» **Required action**
Transcribe the listing below only from the line with "Falleció el Papa" up to and including the line with "wilson (186, 1018)".

*** Records supplied

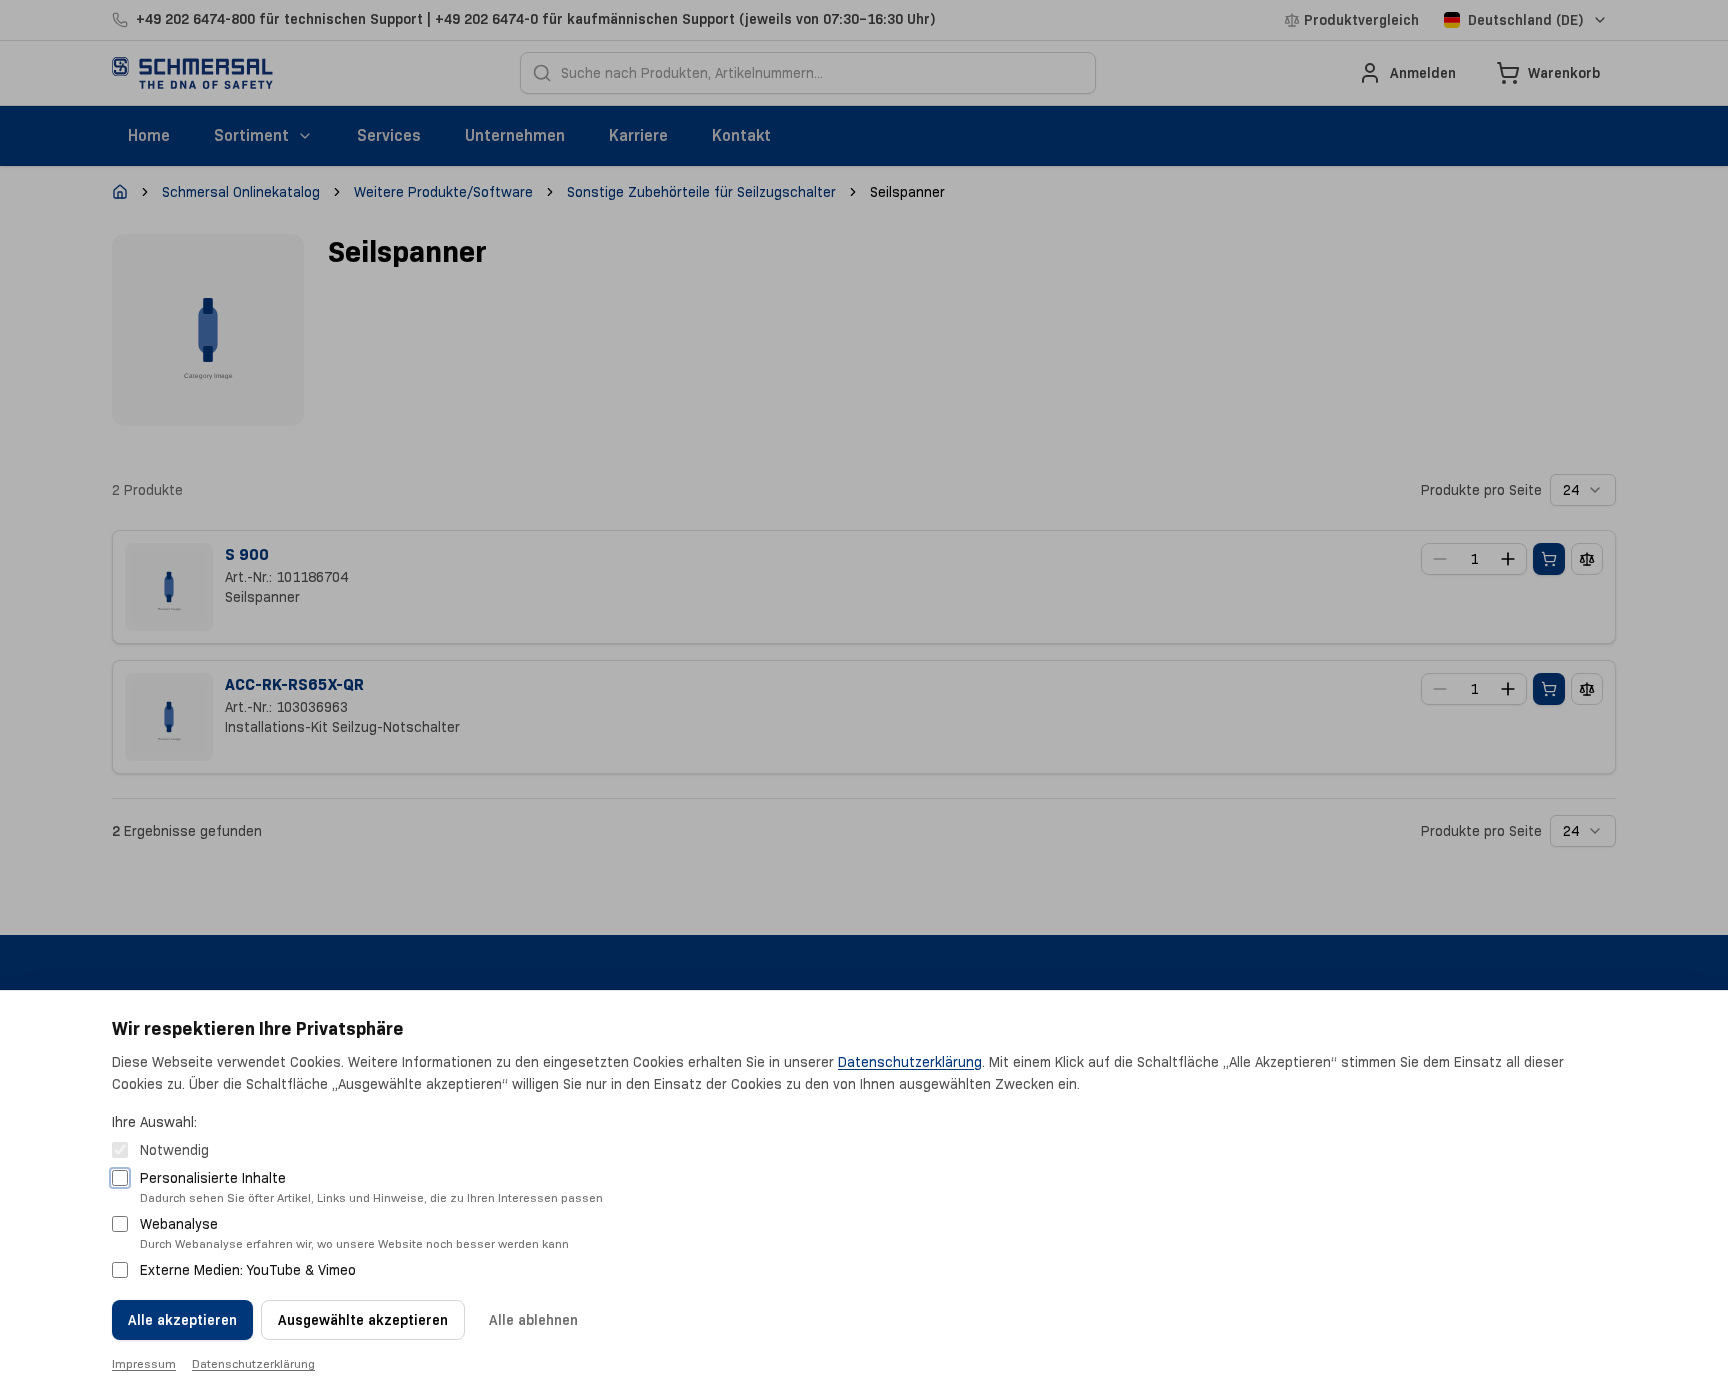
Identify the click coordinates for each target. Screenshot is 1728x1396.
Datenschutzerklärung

******
*** Records supplied

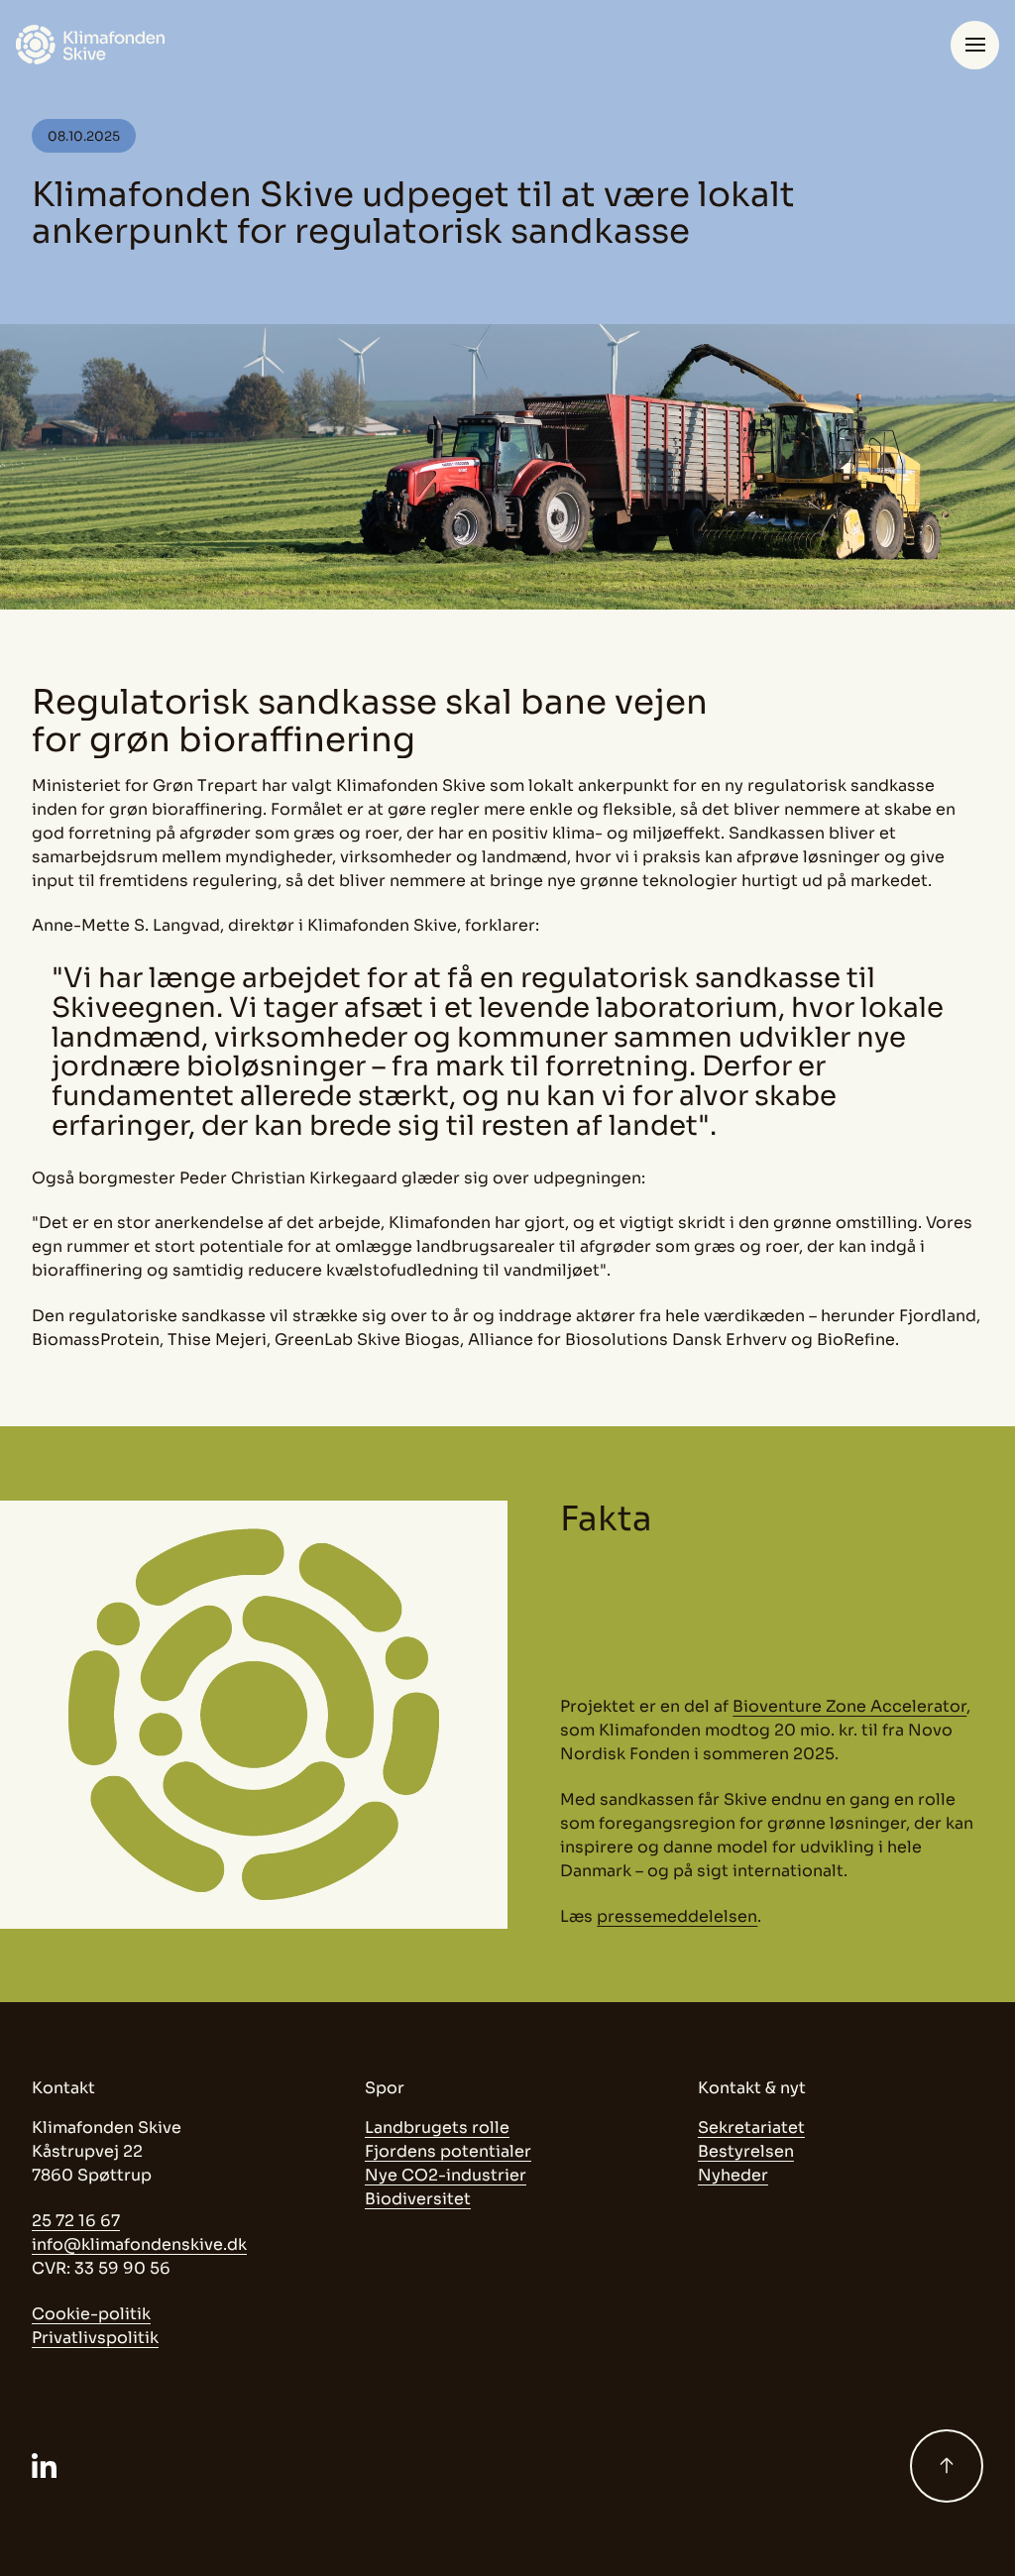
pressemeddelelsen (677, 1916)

******
*** Records supplied

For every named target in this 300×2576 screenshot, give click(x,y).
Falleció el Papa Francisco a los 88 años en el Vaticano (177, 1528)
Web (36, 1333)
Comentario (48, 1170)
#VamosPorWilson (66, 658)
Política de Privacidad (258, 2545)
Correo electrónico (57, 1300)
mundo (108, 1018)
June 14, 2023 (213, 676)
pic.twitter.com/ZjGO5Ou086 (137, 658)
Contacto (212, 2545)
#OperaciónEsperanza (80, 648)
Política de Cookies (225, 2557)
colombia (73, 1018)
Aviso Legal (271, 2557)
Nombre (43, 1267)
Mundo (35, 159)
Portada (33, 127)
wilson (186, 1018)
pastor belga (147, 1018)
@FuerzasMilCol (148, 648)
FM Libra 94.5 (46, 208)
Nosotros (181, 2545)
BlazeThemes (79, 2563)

******

» **Written solution**
Falleció el Papa Francisco a los 88 años en el Vaticano (177, 1528)
Web (36, 1333)
Comentario (48, 1170)
#VamosPorWilson (66, 658)
Política de Privacidad (258, 2545)
Correo electrónico (57, 1300)
mundo (108, 1018)
June 14, 2023 (213, 676)
pic.twitter.com/ZjGO5Ou086 (137, 658)
Contacto (212, 2545)
#OperaciónEsperanza (80, 648)
Política de Cookies (225, 2557)
colombia (73, 1018)
Aviso Legal (271, 2557)
Nombre (43, 1267)
Mundo (35, 159)
Portada (33, 127)
wilson (186, 1018)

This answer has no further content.